Some came from the tiny states of Delaware and Rhode Island, worried that such giants as New York and Virginia would seek to dominate them in any new union. Many of them owned slaves, while others found slavery repugnant.
On spiritual matters, there was no agreement, but no disagreement either. Some came from colonies that had outlawed Roman Catholics, others from a colony founded for them. They all appear to have had faith in the existence of God, or a god, but no great public or governmental devotion to religion or any particular religious sect. They all considered religion to be a private matter that had no place in affairs of state. If they shared any particular spiritual orientation, it was to liberal Humanism, the dominant movement of their personal experience. That, and the written word.
They read voraciously and wrote copiously. One, Benjamin Franklin, published a weekly newspaper. Some, like Franklin and Alexander Hamilton, came from impoverished backgrounds but made their way into political aristocracy. Others were more like George Washington, who turned his career as a military officer and government land surveyor into one of Virginia’s most significant fortunes. They all accumulated libraries.
Each of them took pages and pages of notes, compiled detailed diaries, wrote letters by the volume. They seem to have saved every scrap of paper with every drop of ink their quills ever held. There is little mystery about what the Founding Fathers would have said, or did say, though any effort to understand their intent requires placing what they verbalised in the context of their times.
James Madison, a Virginia lawyer, arrived in Philadelphia in early May 1787, three weeks ahead of the 54 other delegates who would take part. He took the quiet time to produce a framework of political order for a new nation. Once the delegates had assembled, his outline became the agenda. They elected George Washington to preside, then nailed the windows of the meeting hall shut despite the stifling summer heat to prevent news of the debates from leaking out. They kept no minutes of their discussions over the next four months and allowed no transcripts of speeches or arguments to be disseminated. We have only the notes of some participants to reconstruct the debates.
Delegates argued about direct election of members of congress, finally settling on two houses for the legislature. Seats in the lower house would be apportioned according to population of the various states (to be determined every 10 years by census and adjusted accordingly). The House would hold power of the purse.
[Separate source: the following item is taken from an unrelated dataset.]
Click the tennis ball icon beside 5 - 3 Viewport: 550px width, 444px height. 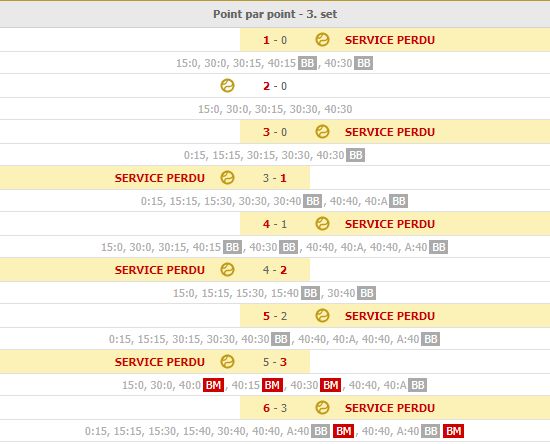(227, 361)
To protect the smaller states, the upper house would be composed of two senators from each state, regardless of population or wealth. Senators would be appointed by their legislatures and governors rather than being directly elected. By serving longer terms, they would avoid the more populist sentiments that could rile the voters from year to year.
Likewise, to protect the president from the tempers of the masses, he would be selected by an Electoral College, a group of delegates pledged to reflect the popular vote in their home states. The number of delegates from each state equated to the number of house and senate members from that state. Since each state had two senators, this mechanism levelled the field somewhat to give the less populace states a small corrective over those with more voters and thus larger house delegations.
A complex set of compromises led to a system of checks and balances. These mechanisms assured that the three equal branches of government – executive, legislative and judiciary – oversaw each other in one way or another while simultaneously remaining independent of one another.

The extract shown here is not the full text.